Using Metadata in Pig
One of the guiding philosophies of pig is that "Pigs eat anything". While this is true and will remain true, this does not preclude pig from selecting better food when it is available. In this vein, pig should make use of metadata when it is available, but continue to work well in situations where it is not available.
This wiki is written assuming the functionality of the pipeline rework http://issues.apache.org/jira/browse/PIG-157. This has not yet been committed to the trunk, but should be some time in the July of 2008.
Definition of Metadata
For the purpose of this discussion, metadata will be divided into two categories, global and file specific. Global metadata records information about the system as a whole. File specific metadata records information about a particular file, or possibly a set of files in a directory. This can include schema information, histograms, etc.
Pig Interface to File Specific Metadata
Pig should support four options with regard to reading file specific metadata:
No file specific metadata available. Pig uses the file as input with no knowledge of its content. All data is assumed to be ByteArrays.
User provides schema in the script. For example, A = load 'myfile' as (a: chararray, b: int);.
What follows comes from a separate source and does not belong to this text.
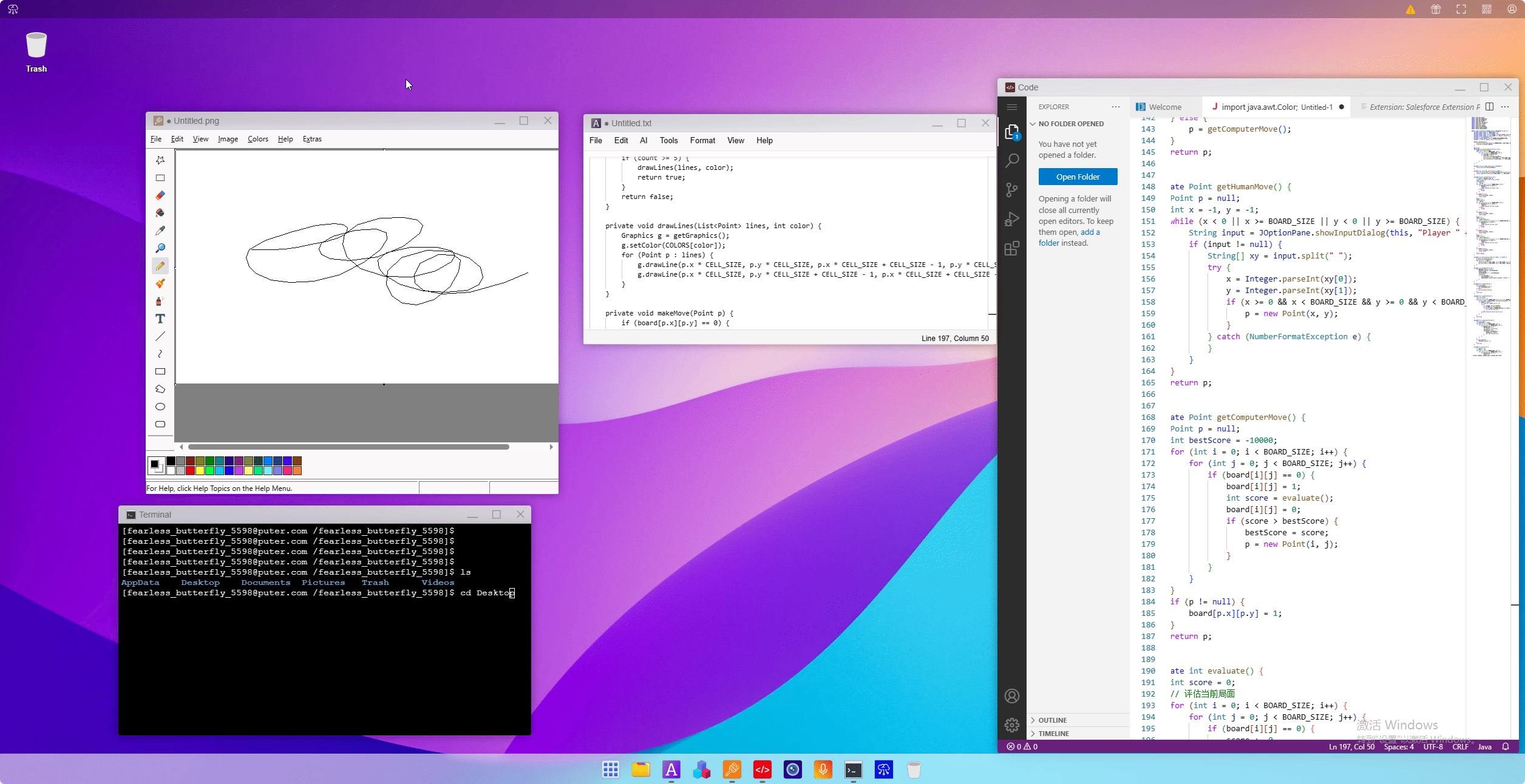Click the 'add a folder' link
The height and width of the screenshot is (784, 1525).
click(1090, 232)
Self describing data. Data may be in a format that describes the schema, such as JSON. Users may also have other proprietary ways to store information about the data in a file either in the file itself or in an associated file. Changes to the LoadFunc interface made as part of the pipeline rework support this for data type and column layout only. It will need to be expanded to support other types of information about the file.
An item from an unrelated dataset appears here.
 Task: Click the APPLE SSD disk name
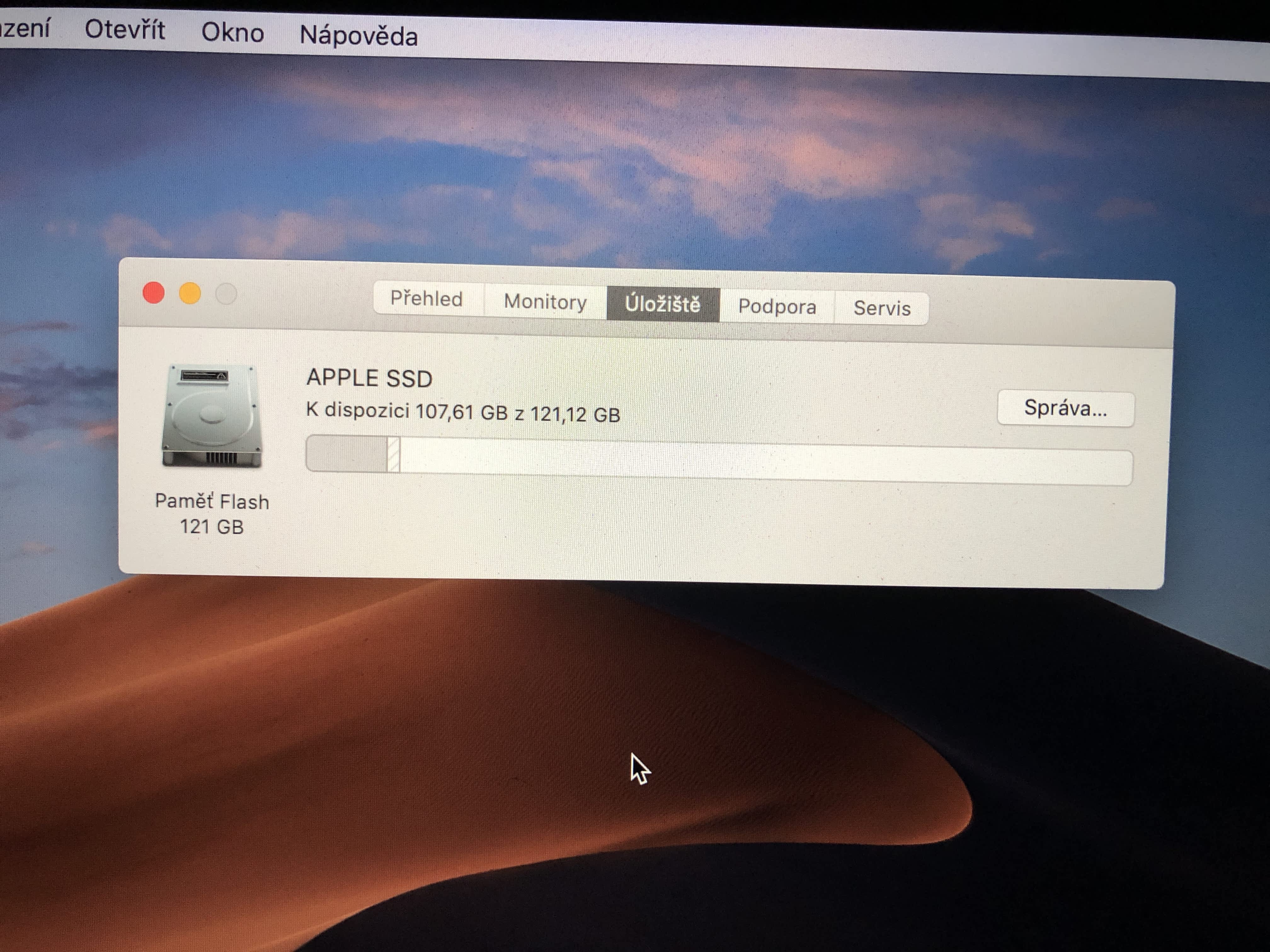click(369, 378)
- Input from a data catalog. Pig needs to be able to query an external data catalog to acquire information about a file. All the same information available in option 3 should be available via this interface. This interface does not yet exist and needs to be designed.
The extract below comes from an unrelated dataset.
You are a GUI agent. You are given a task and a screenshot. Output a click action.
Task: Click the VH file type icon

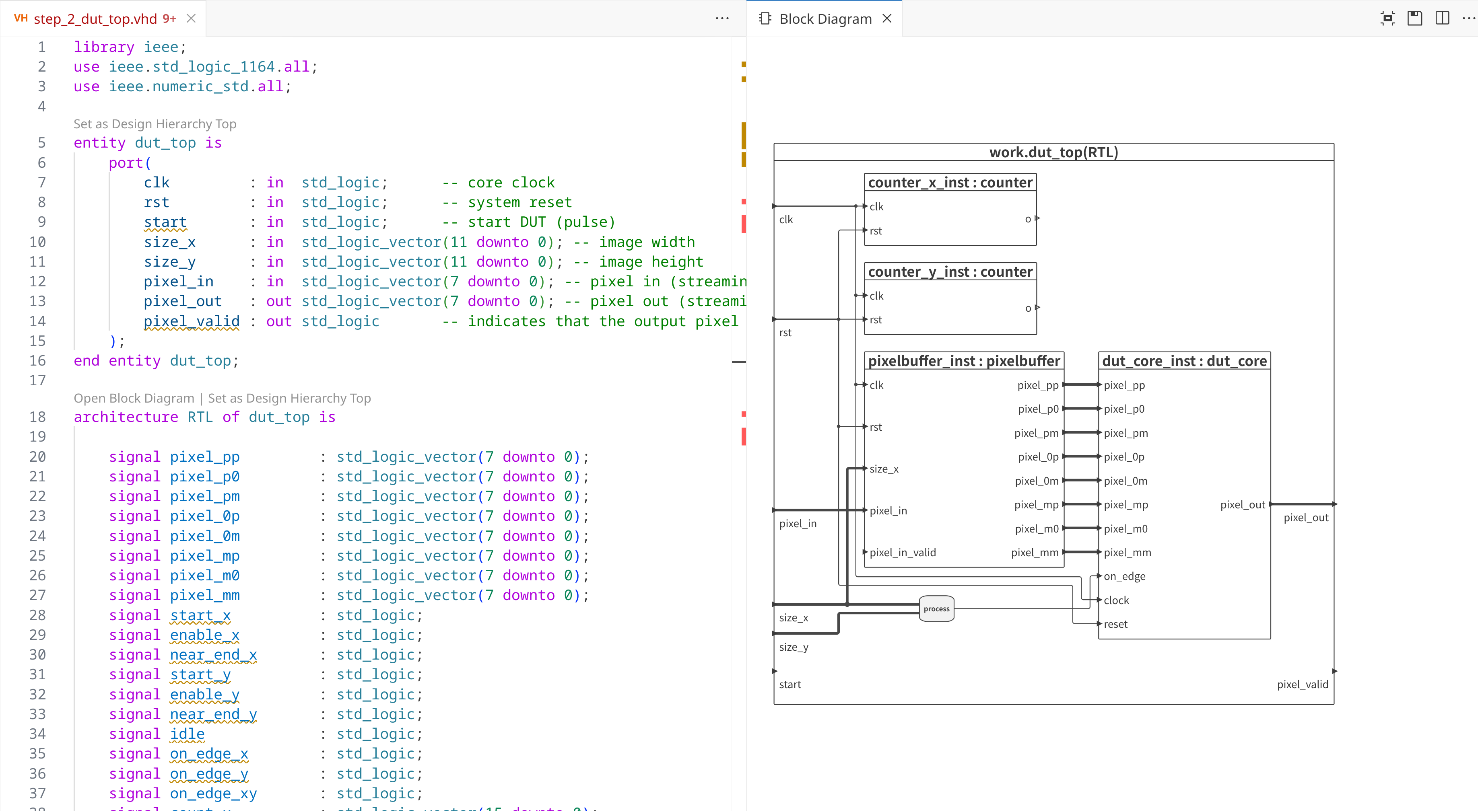click(x=21, y=19)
It should support options 3 and 4 for writing file specific metadata as well.
Pig Interface to Global Metadata
An interface will need to be designed for pig to read from and write to an external data catalog.
Architecture of Pig Interface to External Data Catalog
Pig needs to be able to connect to various types of external data catalogs (databases, catalogs stored in flat files, web services, etc.). To facilitate this pig will develop a generic interface that allows it to query and update a data catalog. Drivers will then need to be written to implement that interface and connect to a specific type of data catalog.
Types of File Specific Metadata Pig Will Use
Pig should be able to acquire and record the following types of information about a file via either self description or an external data catalog. This is not to say that every self describing file or external data catalog must support every one of these items. This is a list of items pig may find useful and should be able to query for and create. If the metadata source cannot provide or store the information, pig will simply not make use of it or record it.
- Field layout (already supported)
- Field types (already supported)
- Sortedness of the data, both key and direction (ascending/descending)
- How file is partitioned, both partition field and hashing function
- Number of records
- File size
- Cardinality of a given field
- Histogram of values in a given field
- Does a field allow NULLs
- Default values for a field
Type of Global Metadata Pig Will Use
Pig should be able to acquire the following types of global information from an external data catalog. This is not to say that every external data catalog must support every one of these items. This is a list of items pig may find useful and should be able to query for. If the metadata source cannot provide the information, pig will simply not make use of it.
- System resources available (not clear, we may be wandering too close to scheduler functionality here)
Given that the usage for global metadata is unclear, the priority will be placed on supporting file specific metadata. The first step should be to define the interface changes in LoadFunc, StoreFunc and the interface to external data catalogs.